• Belge alıntısı:
══════════

Dr Adnan Ebu Amir Kudüs'ün Kılıcı Savaşının Nedenlerini ve Sonuçlarını Yazdı (Analiz)

 

Görüntülenme: 1336 Tarih: 08 Kasım 2021 12:34
Dr Adnan Ebu Amir Kudüs'ün Kılıcı Savaşının Nedenlerini ve Sonuçlarını Yazdı (Analiz)

Siyonist işgal ordusunun Gazze’ye yönelik 10/05/2021 akşamından 21/05/2021 tarihine kadar sürdürdüğü saldırılardan işgalci İsrail rejimi önemli sonuçlar çıkardı. Özeti, Ramazan ayının son gününde Mescidi Aksa’ya yönelik baskınlarla, Filistin Yönetimi Başkanı Mahmud Abbas’ın haksız bir kararla meclis seçimlerini ertelemesi ve Şeyh Cerrah sakinlerinin yerlerinden edilmeleri Filistin direnişi için “büyük bir kasırga” doğurdu. Bu konuda ciddi çaba harcayan liderleri İsrail’i, kontrol edemeyeceği saldırılar yapmaya zorladılar. O nedenle bütün bölge ateş topuna döndü. Bu ateş işgal edilmiş 48 Toprakları'na kadar sıçradı. Bu, daha önce görülmemiş bir tablo ve gelişmeydi. 

Siyonist İsrailli yetkililer Gazze’ye yönelik başlattıkları bu savaşın sonunda Hamas’ın görevini yerine getirmede başarılı olduğunu gördüler. Çünkü Hamas hareketi bu kez kendisine iyi bir destek için çok önemli bir fırsatın önünde durduğunu anlamıştı. Bu desteği, Mescidi Aksa’da gösteri yapan binlerin Hamas ve askeri kanadı İzzeddin El-Kassam Tugayları lehinde “Ey Kassam!... Ey sevgili!... Vur, vur Tel Aviv’i” gibi sloganlar atmalarında açık bir şekilde görmek mümkün.

══════════

• Ham kayıtlar:
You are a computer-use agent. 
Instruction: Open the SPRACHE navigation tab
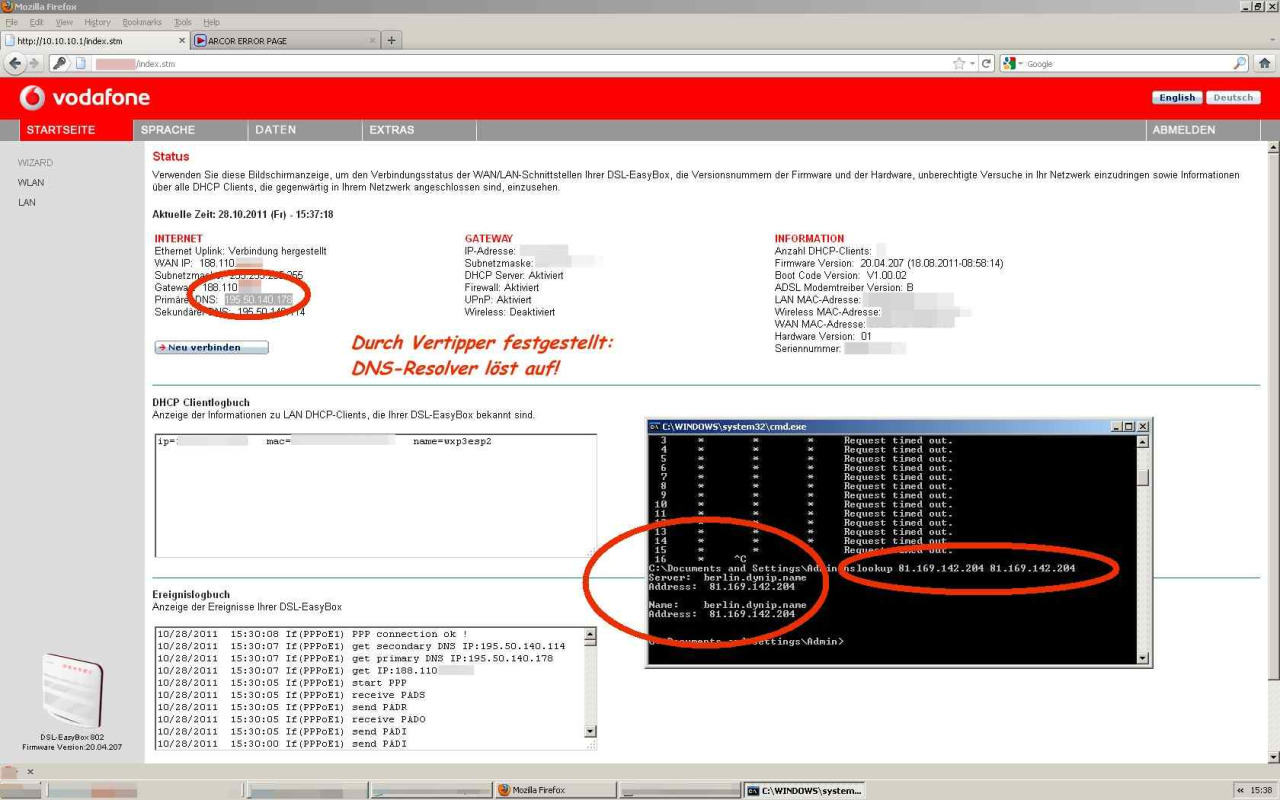(x=168, y=130)
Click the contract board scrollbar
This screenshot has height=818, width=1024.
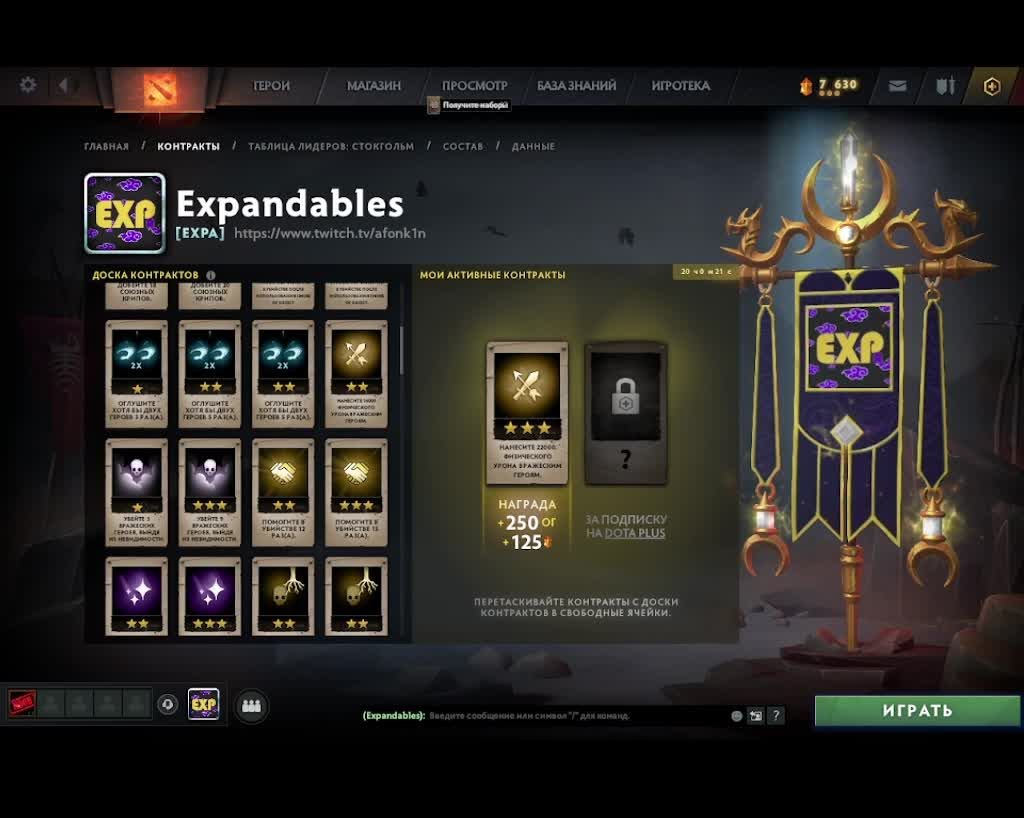pyautogui.click(x=401, y=351)
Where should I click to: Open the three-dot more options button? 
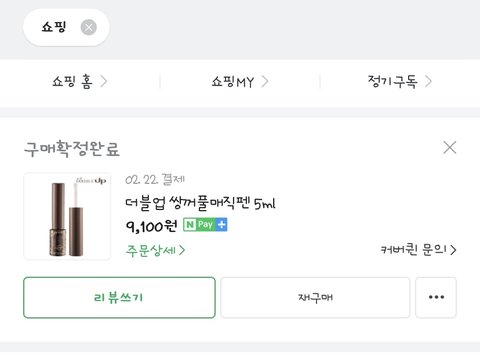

══════════

• Talimat 1:
Belge alıntısına göre işgal ordusunun Gazze'ye yönelik saldırıları hangi tarihler arasında sürdü?
• Talimat 2:
Kayıtların tamamında "Open" sözcüğünü "Select" ile değiştirerek kayıtları yeniden yaz, geri kalan her şeyi olduğu gibi bırak. Resimleri yanıta ekleme.

• Yanıt 1:
10/05/2021 akşamından 21/05/2021 tarihine kadar sürdü.

• Yanıt 2:
You are a computer-use agent. 
Instruction: Select the SPRACHE navigation tab
(x=168, y=130)
Click the contract board scrollbar
This screenshot has height=818, width=1024.
pyautogui.click(x=401, y=351)
Where should I click to: Select the three-dot more options button? 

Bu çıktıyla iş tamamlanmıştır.